I understand that simplicity is a key design spec here. I want to highlight UBJSON/BJData as a competitive alternative format. It is also designed with simplicity considered in the first place [4], yet, it allows to store hierarchical strongly-typed complex binary data and is easily extensible.
A UBJSON/BJData parser may not necessarily longer than a npy parser, for example, the python reader of the full spec only takes about 500 lines of codes (including comments), similarly for a JS parser
https://github.com/NeuroJSON/pybj/blob/master/bjdata/decoder.py https://github.com/NeuroJSON/js-bjdata/blob/master/bjdata.js
We actually did a benchmark [5] a few months back - the test workloads are two large 2D numerical arrays (node, face to store surface mesh data), we compared parsing speed of various formats in Python, MATLAB, and JS. The uncompressed BJData (BMSHraw) reported a loading speed that is nearly as fast as reading raw binary dump; and internally compressed BJData (BMSHz) gives the best balance between small file sizes and loading speed, see our results here
https://pbs.twimg.com/media/FRPEdLGWYAEJe80?format=png&name=large
I want to add two quick points to echo the features you desired in npy:
1. it is not common to use mmap in reading JSON/binary JSON files, but it is certainly possible. I recently wrote a JSON-mmap spec [6] and a MATLAB reference implementation [7]

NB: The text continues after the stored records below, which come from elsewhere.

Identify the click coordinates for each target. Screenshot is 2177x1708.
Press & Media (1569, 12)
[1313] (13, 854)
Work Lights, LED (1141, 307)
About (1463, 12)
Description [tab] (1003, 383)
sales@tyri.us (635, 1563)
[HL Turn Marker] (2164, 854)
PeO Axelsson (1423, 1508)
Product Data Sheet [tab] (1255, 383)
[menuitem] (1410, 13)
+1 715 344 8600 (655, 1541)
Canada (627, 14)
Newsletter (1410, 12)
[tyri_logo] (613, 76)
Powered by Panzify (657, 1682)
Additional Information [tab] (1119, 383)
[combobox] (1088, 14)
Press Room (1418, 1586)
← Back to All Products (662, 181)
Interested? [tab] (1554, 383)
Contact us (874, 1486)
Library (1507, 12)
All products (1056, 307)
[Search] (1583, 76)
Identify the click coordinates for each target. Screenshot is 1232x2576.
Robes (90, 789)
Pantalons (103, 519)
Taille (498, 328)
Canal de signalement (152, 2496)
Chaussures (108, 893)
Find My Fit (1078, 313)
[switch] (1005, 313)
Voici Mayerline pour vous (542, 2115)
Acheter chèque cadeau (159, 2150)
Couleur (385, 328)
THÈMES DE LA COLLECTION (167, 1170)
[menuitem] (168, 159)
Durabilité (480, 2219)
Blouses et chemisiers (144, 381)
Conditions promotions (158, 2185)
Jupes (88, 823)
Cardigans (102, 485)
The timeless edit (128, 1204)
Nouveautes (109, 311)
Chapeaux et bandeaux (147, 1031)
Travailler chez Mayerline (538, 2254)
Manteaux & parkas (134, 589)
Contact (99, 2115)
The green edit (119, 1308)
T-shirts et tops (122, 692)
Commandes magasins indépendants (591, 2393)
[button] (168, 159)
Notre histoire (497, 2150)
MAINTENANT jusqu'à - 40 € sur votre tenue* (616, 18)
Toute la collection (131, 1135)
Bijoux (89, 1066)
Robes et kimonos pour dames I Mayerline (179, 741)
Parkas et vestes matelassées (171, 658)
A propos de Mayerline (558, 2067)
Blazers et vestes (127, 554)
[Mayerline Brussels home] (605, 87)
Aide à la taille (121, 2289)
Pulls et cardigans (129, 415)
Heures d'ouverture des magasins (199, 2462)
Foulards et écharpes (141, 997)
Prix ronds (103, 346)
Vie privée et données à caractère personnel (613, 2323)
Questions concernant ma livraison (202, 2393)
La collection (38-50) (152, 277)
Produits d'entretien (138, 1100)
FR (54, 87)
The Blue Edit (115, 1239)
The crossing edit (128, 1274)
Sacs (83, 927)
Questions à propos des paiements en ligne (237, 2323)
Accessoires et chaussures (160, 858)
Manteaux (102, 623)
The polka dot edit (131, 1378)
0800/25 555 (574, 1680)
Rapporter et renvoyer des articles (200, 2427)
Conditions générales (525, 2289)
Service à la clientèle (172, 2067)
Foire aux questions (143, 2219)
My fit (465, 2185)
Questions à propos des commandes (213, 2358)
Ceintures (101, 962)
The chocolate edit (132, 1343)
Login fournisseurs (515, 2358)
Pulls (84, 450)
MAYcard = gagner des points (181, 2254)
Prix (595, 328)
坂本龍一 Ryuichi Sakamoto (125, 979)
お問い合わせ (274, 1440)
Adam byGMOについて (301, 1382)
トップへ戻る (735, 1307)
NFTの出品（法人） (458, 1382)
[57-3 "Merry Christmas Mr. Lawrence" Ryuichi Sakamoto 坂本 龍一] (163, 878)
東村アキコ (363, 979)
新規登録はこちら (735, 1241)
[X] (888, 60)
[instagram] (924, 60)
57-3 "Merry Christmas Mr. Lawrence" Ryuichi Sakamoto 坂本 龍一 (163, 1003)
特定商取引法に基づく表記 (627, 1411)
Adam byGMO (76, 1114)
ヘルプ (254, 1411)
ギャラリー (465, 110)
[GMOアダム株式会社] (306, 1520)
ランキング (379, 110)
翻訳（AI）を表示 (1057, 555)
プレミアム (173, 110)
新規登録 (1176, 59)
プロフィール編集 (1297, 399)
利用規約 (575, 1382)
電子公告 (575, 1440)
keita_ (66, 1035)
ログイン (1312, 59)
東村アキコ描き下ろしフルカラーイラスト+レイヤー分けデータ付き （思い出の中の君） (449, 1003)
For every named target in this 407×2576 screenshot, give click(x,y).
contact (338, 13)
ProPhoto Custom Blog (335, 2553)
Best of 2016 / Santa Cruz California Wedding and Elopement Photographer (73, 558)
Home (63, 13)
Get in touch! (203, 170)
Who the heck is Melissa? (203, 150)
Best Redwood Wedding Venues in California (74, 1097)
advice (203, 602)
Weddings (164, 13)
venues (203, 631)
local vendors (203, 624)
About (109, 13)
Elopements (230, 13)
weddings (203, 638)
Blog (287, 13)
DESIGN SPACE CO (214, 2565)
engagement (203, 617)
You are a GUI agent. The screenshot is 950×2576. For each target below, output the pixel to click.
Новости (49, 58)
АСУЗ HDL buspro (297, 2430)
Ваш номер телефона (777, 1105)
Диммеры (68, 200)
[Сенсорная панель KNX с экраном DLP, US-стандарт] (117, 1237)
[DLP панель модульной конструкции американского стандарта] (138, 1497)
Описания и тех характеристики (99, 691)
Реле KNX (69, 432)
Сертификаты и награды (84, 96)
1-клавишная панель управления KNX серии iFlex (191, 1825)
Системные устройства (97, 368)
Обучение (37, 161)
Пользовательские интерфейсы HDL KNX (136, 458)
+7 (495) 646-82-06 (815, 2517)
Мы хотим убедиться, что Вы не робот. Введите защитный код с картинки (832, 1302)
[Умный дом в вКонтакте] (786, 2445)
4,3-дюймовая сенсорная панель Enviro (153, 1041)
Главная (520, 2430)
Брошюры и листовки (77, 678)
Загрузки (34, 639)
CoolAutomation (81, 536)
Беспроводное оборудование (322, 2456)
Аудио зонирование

2. UBJSON/BJData natively support append-able root-level records; JSON has been extensively used in data streaming with appendable nd-json or concatenated JSON (https://en.wikipedia.org/wiki/JSON_streaming)
just a quick comparison of output file sizes with a 1000x1000 unitary diagonal matrix
# python3 -m pip install jdata bjdata import numpy as np import jdata as jd x = np.eye(1000); # create a large array y = np.vsplit(x, 5); # split into smaller chunks np.save('eye5chunk.npy',y); # save npy jd.save(y, 'eye5chunk_bjd_raw.jdb'); # save as uncompressed bjd jd.save(y, 'eye5chunk_bjd_zlib.jdb', {'compression':'zlib'}); # zlib-compressed bjd jd.save(y, 'eye5chunk_bjd_lzma.jdb', {'compression':'lzma'}); # lzma-compressed bjd newy=jd.load('eye5chunk_bjd_zlib.jdb'); # loading/decoding newx = np.concatenate(newy); # regroup chunks newx.dtype
here are the output file sizes in bytes:
8000128 eye5chunk.npy 5004297 eye5chunk_bjd_raw.jdb 10338 eye5chunk_bjd_zlib.jdb 2206 eye5chunk_bjd_lzma.jdb
Qianqian
On 8/24/22 15:48, Michael Siebert wrote: Hi Matti, hi all,
@Matti: I don't know what exactly you are referring to (Pull request or the Github project, links see below). Maybe some clarification is needed, which I hereby try to do ;)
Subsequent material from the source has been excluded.